Nouvelles érotiques au féminin, poésies saphiques, littérature lesbienne

Le Bal des Débutantes 2 - La Répétition

-       Assez ! Assez ! Je n’en supporterai davantage !

 

Eugénie De Cœur-Font, Comtesse d’Anhausse, ponctua son cri d’un coup de pied rageur qui laissa sur le parquet ciré et luisant, la profonde empreinte du talon de sa mule en soie.

 

-       Tout ce ballet n’est qu’une gabegie ! un vulgaire remue-ménage désastreux qui n’augure en rien de la magnificence d’une ouverture d’un Bal des Débutantes !

 

Cette tempête inattendue fit instantanément le silence chez les musiciens et provoqua le chaos parmi les danseuses qui, moins talentueuses à la promptitude, vinrent s’entasser alors brutalement les unes contre les autres.

 

-       Madame Lorca ! On m’avait vanté votre talent de maîtresse de cérémonie, mais je constate que l’on m’a menti ! Que dis-je, trahie !

 

Madame Lorca, qui n’était déjà pas si grande et plutôt ronde, perdit encore quelque centimètres de sa hauteur, son nez  venant s’éclipser dans le haut emplumé de son col, ses yeux rejoignant d’un coup la commissure de ses lèvres qui se crispèrent en une grimace douloureuse et terrorisée.

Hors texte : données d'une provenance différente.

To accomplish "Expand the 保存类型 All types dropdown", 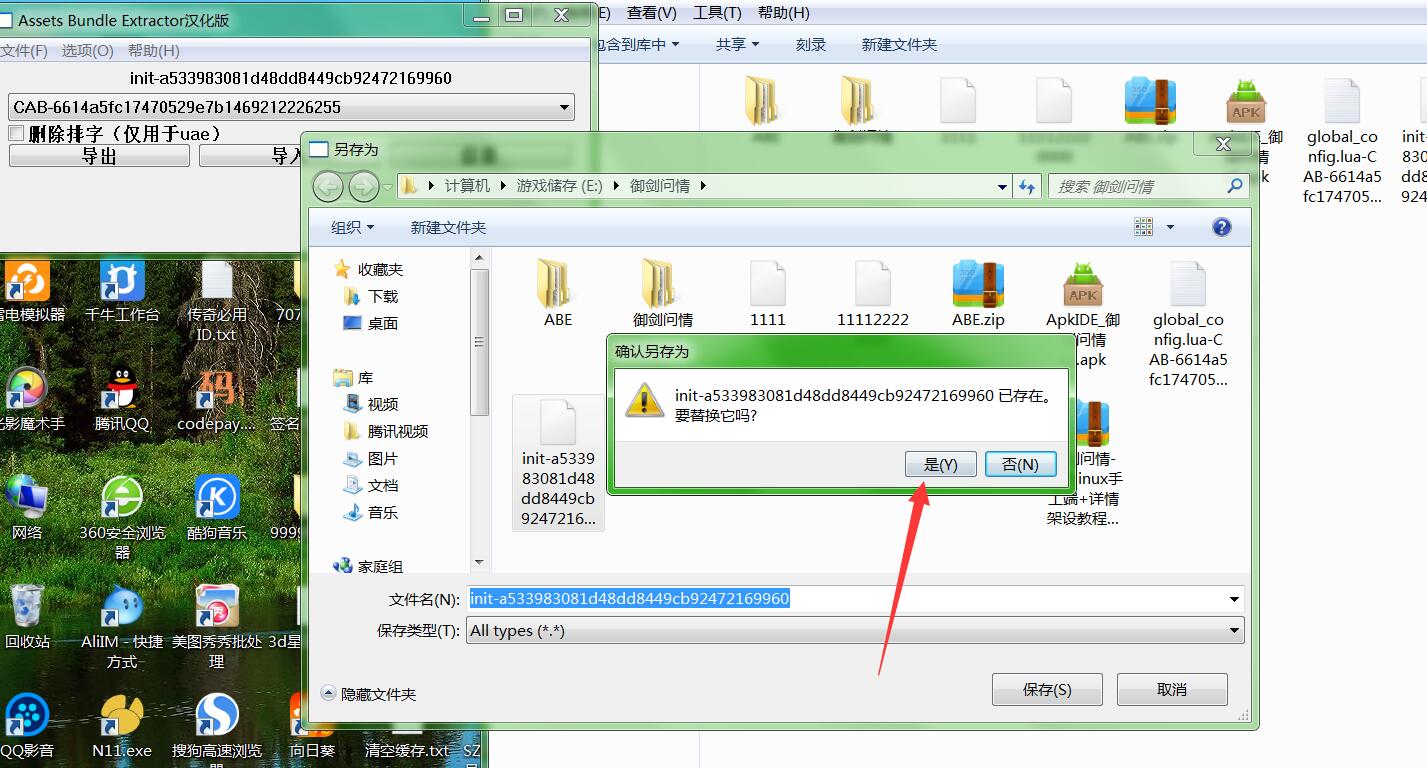I will coord(1235,630).
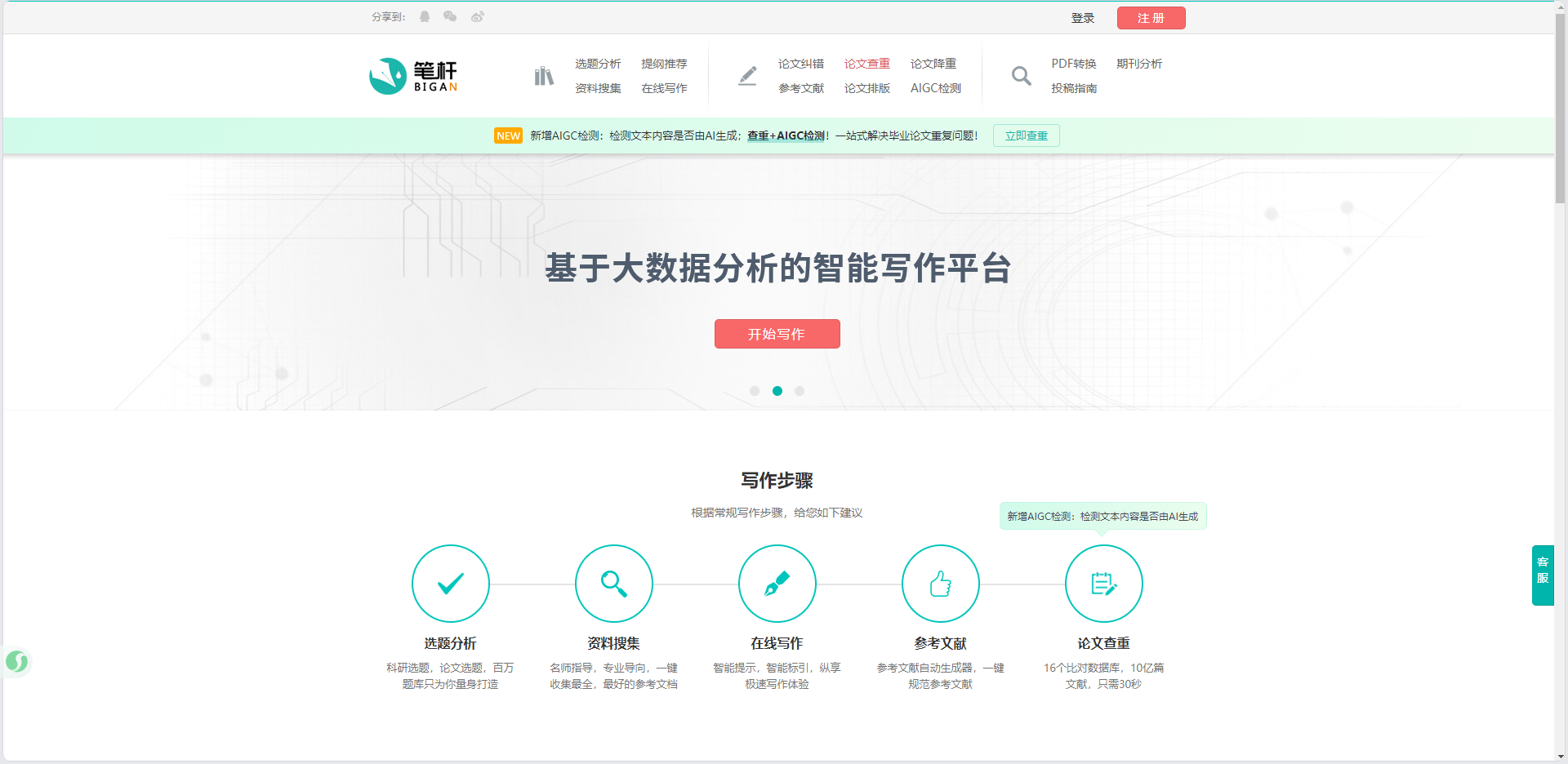Select the active middle carousel dot
The width and height of the screenshot is (1568, 764).
(x=777, y=391)
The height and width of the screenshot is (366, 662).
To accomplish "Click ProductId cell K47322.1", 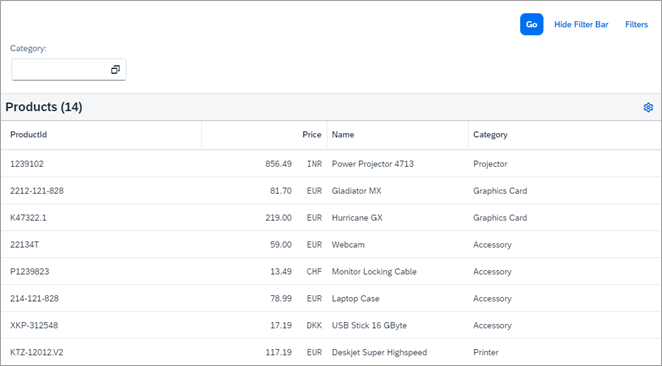I will click(x=28, y=218).
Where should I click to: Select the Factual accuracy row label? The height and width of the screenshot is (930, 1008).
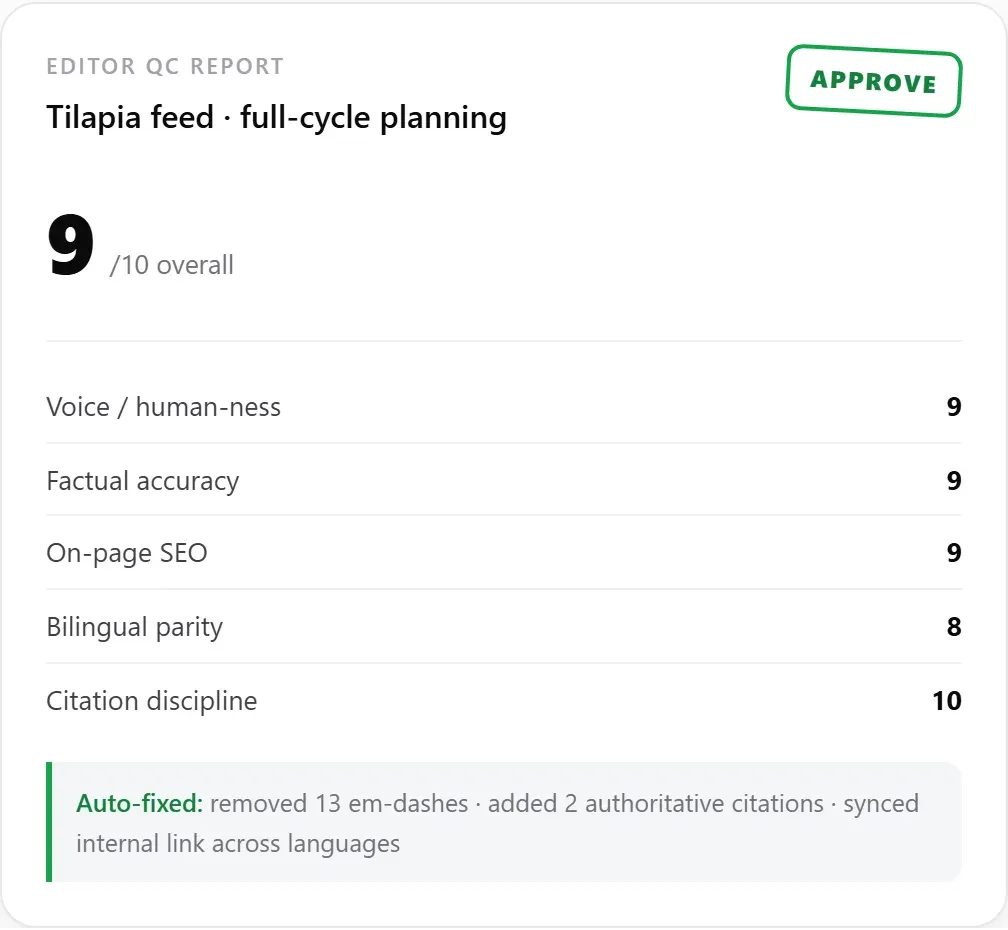point(143,481)
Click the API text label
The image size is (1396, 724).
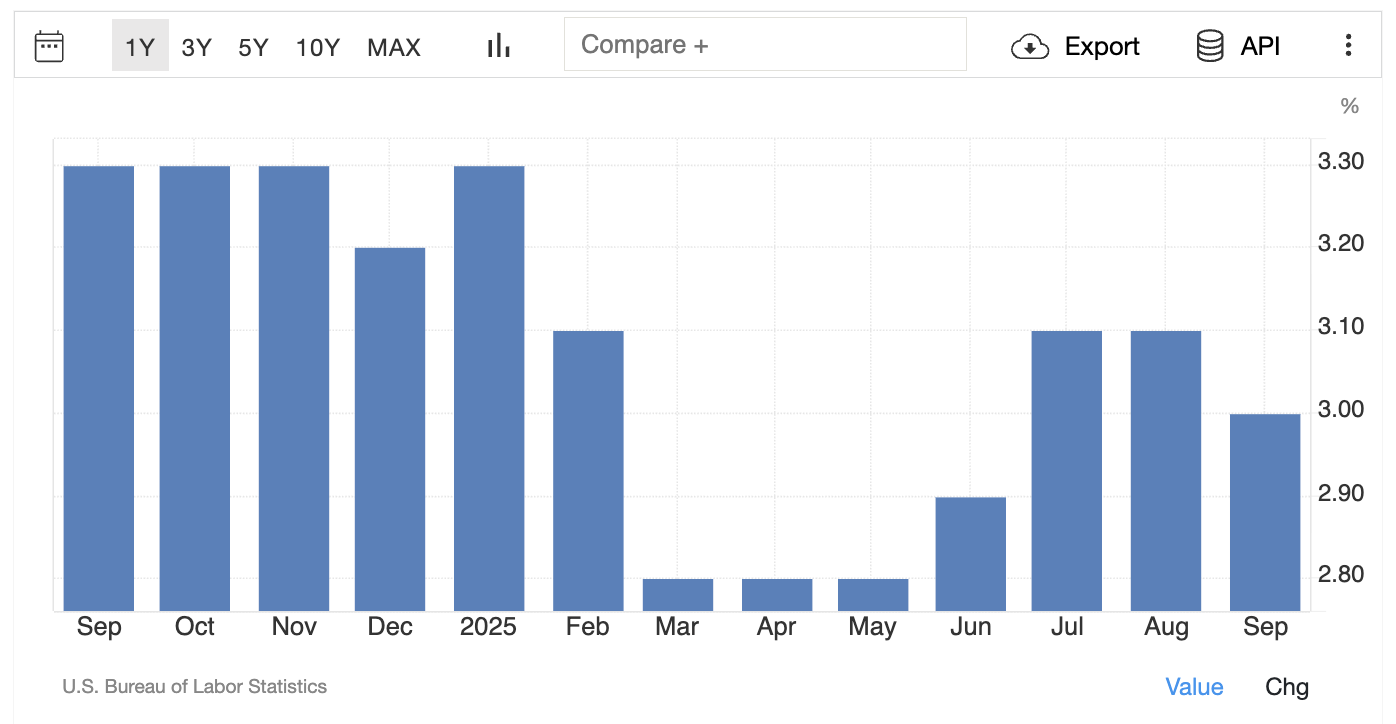click(x=1260, y=47)
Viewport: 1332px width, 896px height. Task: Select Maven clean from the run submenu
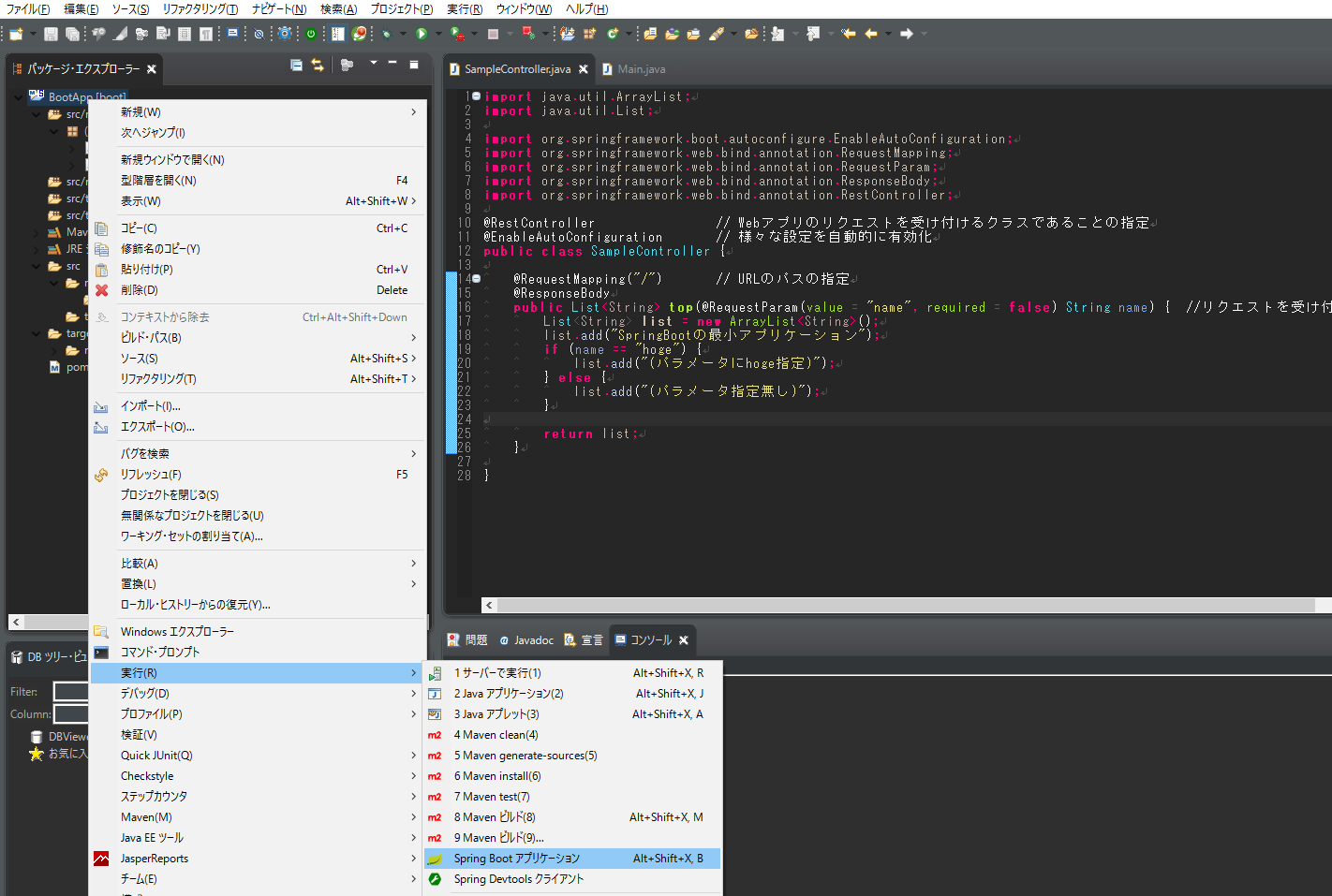point(494,734)
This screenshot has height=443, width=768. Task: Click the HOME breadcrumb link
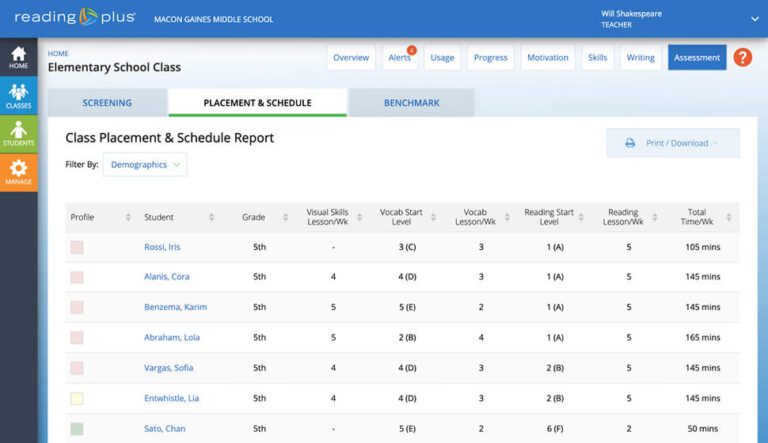(x=58, y=53)
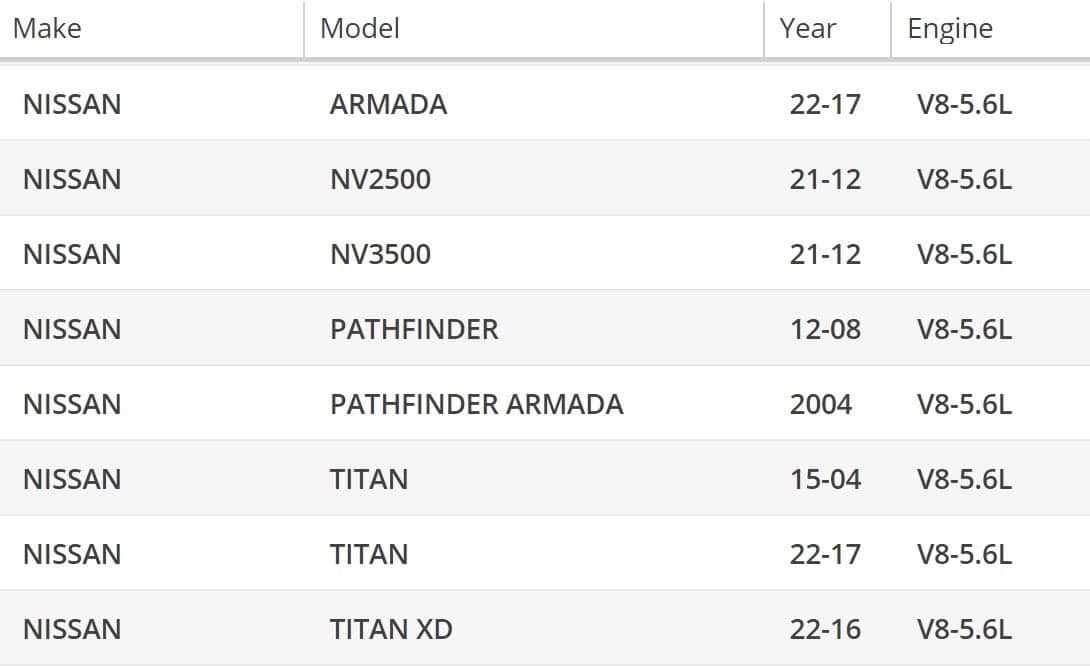The width and height of the screenshot is (1090, 666).
Task: Select the V8-5.6L engine in first ARMADA row
Action: point(964,104)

Un balbutiement vague et inaudible s’échappa de son pauvre corps contrit secoué par un léger spasme nerveux.

 

-       Ce n’est qu’une simple et modeste danse, Madame La Comtesse…

-       Une danse ?! Vous appelez cela une danse ?! Non Madame, ceci n’est pas une danse, ceci est une incohérence !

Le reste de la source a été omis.